I mean, what about the time you really didn't want to but you did and then you became a better person——you know, win or lose it all, meaning, sleep, credibility, confidence, money and self-respect, just to become a better a person. Or would you rather be a couch potato? I suppose a famous memoir called Confessions of a Couch Potato would really sell at Barnes and Noble don't you think? Fast action there, all those bags of chips, maybe some ranch dip or to really spice things up, salsa, yeah! And then there's the world of the couch: all things must come to the couch, as Harry S. Freud once said. And there you are, giving it up for the cushions, the mites, the coulds, the TV remote, the crumbs and ancient raisins, once jewels from Cleopatra's famous barge——that's it, you're floating now——is it the Nile or the Zambezi? The Thames or the Mississippi?——Ah, just put your feet up and float away——or nowhere in particular.

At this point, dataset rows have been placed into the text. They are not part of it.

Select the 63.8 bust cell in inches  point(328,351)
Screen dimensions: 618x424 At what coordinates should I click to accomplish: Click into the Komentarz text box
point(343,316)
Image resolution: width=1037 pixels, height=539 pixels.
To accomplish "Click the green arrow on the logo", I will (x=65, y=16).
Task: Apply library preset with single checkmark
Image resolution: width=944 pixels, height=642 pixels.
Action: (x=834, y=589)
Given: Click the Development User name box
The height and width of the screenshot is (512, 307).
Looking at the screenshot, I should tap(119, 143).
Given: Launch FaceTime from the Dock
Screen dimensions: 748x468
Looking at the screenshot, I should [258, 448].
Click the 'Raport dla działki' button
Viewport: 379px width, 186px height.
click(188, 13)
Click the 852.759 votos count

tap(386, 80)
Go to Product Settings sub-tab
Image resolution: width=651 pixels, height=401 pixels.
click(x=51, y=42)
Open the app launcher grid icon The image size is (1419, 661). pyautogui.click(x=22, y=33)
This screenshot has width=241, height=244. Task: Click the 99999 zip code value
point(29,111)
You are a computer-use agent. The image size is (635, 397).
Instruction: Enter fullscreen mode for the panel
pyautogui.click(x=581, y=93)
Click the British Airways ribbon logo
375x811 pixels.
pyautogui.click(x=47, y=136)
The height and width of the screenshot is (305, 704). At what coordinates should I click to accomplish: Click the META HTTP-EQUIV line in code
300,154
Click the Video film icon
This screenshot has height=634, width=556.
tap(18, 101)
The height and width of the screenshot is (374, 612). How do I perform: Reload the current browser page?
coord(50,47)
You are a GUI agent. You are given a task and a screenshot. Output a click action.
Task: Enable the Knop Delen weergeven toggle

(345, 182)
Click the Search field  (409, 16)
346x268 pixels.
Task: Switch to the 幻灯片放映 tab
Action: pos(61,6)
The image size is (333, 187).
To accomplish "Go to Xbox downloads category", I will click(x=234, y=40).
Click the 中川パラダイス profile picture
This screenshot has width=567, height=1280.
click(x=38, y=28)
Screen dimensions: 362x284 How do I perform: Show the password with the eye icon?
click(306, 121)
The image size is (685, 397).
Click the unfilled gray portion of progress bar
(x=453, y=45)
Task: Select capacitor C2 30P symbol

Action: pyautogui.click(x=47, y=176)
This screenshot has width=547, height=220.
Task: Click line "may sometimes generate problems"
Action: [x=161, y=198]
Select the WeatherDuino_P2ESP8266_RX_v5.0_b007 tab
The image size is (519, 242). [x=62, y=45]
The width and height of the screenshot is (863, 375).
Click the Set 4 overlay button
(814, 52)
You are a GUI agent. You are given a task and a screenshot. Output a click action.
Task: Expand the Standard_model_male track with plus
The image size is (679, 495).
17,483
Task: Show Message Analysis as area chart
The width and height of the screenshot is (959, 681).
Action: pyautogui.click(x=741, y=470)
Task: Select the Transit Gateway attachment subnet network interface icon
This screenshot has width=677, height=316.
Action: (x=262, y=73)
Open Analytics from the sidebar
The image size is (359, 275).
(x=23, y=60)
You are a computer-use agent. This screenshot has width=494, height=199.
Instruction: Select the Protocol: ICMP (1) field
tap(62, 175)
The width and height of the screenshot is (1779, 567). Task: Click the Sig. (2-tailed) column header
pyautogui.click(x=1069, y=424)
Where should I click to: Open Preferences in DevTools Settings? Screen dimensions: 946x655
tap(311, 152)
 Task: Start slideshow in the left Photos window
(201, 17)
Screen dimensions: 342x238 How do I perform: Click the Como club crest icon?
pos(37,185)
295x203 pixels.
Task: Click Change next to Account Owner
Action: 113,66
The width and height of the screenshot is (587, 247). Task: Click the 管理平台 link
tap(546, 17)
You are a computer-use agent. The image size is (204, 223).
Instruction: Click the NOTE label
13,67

Wednesday, November 17, 2010

More vivid than reality

Well sure. Absolutely. Certainly. Say no more. Or do I hear, Say more, Say more! Perhaps less is more. Perhaps less has an edge before which each unfolds their shoji screen willing it to be cut. There on the other side, something more acute, the shadow fled, the mother alarmed by all the signs, our hair stands to attention, our sense of smell takes over and leads our senses into the light, where we find pinks like secret mucous linings, a cave illuminated where only the foolish dared venture——outside, explosions, an engine revs up and then recedes, the other part of the equation come alive, shifting our focus like the dial of an antique microscope, back, back, till we see monstrous detail become intricate patterns, till the general shape of things gives way to a gathering of three, bent in silence over a table in a café, and then a crowd, a movement, handing the precious book from one to another, and then the coastline where ants all walk on the right, and then, the blue orb spinning, turning, cloud-hidden, as the philosopher warned us, and then, a speck of light, and the shadow returns.

This morning

This morning the waves are weaker than yesterday which is curious when you consider how the moon is waxing and perhaps even more telling, the entire population of the northern hemisphere is breathing out at regular intervals and you have to admit that is a gravitational force to reckon with. Personally I don't subscribe to the theory I saw written on a student locker at the U of W back in the late 60s, that there is no gravity, the earth sucks—but it did give me pause for thought. I mean if all the cow farts in the known world can add up to an overwhelming toxic accumulation of methane in the atmosphere around our planet, who will stand up and denigrate the theory of the effect of mass breathing on gravity? Not to mention the effect of fogging up the glasses of all who are wearing them—a spectacle indeed!

Where was I? This morning the waves are weaker but you know I can only speak for myself really and I have been eating more of everything of late, just to keep my feet on the ground—a sure sign I'm an air sign in great danger of getting sucked into a lunar gravitational pull at any moment.